▶ Bloc de texte:
25 mai 2021

Revenons [1] un instant à l’extraordinaire récit contenu dans le livre de l’Exode, qui porte sur la première rencontre entre « Dieu » et Moïse [2]. N’ayant aucune compétence exégétique ni linguistique sur la Bible hébraïque, j’aborde le passage à partir de ses traductions. Mais ce que j’entrevois à partir de divers commentaires me laisse espérer que, sur le point précis que je vais évoquer, l’original ne démentirait peut-être pas foncièrement mes suggestions. Au demeurant l’objet de ces réflexions n’est pas de prétendre débusquer une vérité objective du texte, mais d’interroger ce qu’il nous dit, tel qu’il se présente à nous aujourd’hui, au fil des traductions modifiées.

Selon Thomas Römer, il s’agit là « du seul récit biblique qui contienne une sorte d’explication du nom divin » [3]. On se souvient des circonstances : Moïse aperçoit un buisson qui brûle sans se consumer. Surpris, il s’approche, et du dedans du buisson une voix l’interpelle. Moïse ne sait pas à qui il a affaire – il s’agit d’une première rencontre – et la voix se présente : « Je suis le Dieu de ton père, le Dieu d’Abraham, le Dieu d’Isaac et le Dieu de Jacob [4] ». Essayons de nous défaire de nos habitudes, pour entendre cette phrase comme quelqu’un qui ne sait pas qui parle. Il y apprend que la voix est celle d’un dieu. Non pas de « Dieu », comme nous le dirions aujourd’hui, mais d’un dieu – puisqu’il faut préciser lequel. C’est le dieu des ancêtres, nommément les trois patriarches plus « le père », ce qui indique clairement qu’il faut le reconnaître, parmi d’autres dieux possibles. D’ailleurs certaines traductions orthographient (légitimement à mes yeux) le mot avec une minuscule : par exemple celle de F. Bon dans la Bible Bayard, dite « des écrivains ». [5] Des dieux, il y en a beaucoup dans les environs [6]. Celui qui se fait entendre dans le buisson prend la peine de préciser lequel il est, en se distinguant par cette référence généalogique. C’est ce dieu-ci, que Moïse est supposé connaître par les récits antérieurs de la Genèse [7].

▶ Enregistrements fournis:
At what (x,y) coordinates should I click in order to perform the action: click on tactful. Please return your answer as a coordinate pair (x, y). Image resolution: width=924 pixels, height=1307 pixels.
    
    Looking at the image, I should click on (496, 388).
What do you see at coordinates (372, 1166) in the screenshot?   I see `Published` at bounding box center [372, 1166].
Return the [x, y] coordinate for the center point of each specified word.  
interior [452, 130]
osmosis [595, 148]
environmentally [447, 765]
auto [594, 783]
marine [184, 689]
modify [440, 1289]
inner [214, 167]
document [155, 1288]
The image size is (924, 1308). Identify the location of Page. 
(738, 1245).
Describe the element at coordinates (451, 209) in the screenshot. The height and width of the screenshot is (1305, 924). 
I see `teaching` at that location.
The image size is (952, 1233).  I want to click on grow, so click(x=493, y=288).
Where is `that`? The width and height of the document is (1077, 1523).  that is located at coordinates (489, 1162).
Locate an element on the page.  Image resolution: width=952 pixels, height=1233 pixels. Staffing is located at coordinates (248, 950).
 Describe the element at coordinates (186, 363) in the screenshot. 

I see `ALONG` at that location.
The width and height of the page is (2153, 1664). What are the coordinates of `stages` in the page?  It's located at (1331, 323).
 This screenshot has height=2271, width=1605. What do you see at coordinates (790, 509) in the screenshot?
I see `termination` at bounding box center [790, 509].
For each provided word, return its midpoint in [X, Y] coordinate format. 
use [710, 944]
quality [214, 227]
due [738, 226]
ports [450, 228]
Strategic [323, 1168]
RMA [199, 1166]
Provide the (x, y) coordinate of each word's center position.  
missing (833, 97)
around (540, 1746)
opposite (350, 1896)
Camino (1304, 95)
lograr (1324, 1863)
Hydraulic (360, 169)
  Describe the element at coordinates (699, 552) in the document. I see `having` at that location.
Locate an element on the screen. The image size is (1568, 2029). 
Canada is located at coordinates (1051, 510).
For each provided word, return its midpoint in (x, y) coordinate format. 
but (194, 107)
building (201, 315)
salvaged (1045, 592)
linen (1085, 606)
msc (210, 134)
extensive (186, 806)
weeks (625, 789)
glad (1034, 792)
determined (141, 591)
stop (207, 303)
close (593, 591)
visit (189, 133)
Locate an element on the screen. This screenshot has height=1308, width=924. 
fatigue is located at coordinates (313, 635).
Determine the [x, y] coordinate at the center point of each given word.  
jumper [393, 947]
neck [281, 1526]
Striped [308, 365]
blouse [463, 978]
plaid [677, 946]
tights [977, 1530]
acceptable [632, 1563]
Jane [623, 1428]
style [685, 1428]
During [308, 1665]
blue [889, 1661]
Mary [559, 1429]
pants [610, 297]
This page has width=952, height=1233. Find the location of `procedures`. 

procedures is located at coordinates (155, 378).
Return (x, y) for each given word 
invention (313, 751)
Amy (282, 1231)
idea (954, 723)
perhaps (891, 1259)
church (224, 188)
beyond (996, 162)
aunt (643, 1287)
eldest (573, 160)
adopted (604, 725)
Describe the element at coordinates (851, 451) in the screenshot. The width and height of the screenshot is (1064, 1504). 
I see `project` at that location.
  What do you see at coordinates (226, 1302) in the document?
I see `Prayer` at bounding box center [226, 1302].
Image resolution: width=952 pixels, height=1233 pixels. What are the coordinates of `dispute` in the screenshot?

▶ Consigne: Recopiez fidèlement l’extrait du texte sur la rencontre entre Dieu et Moïse qui commence aux mots « 25 mai 2021 » et s’arrête après « des traductions modifiées. ».

▶ Réponse à la consigne:
25 mai 2021

Revenons [1] un instant à l’extraordinaire récit contenu dans le livre de l’Exode, qui porte sur la première rencontre entre « Dieu » et Moïse [2]. N’ayant aucune compétence exégétique ni linguistique sur la Bible hébraïque, j’aborde le passage à partir de ses traductions. Mais ce que j’entrevois à partir de divers commentaires me laisse espérer que, sur le point précis que je vais évoquer, l’original ne démentirait peut-être pas foncièrement mes suggestions. Au demeurant l’objet de ces réflexions n’est pas de prétendre débusquer une vérité objective du texte, mais d’interroger ce qu’il nous dit, tel qu’il se présente à nous aujourd’hui, au fil des traductions modifiées.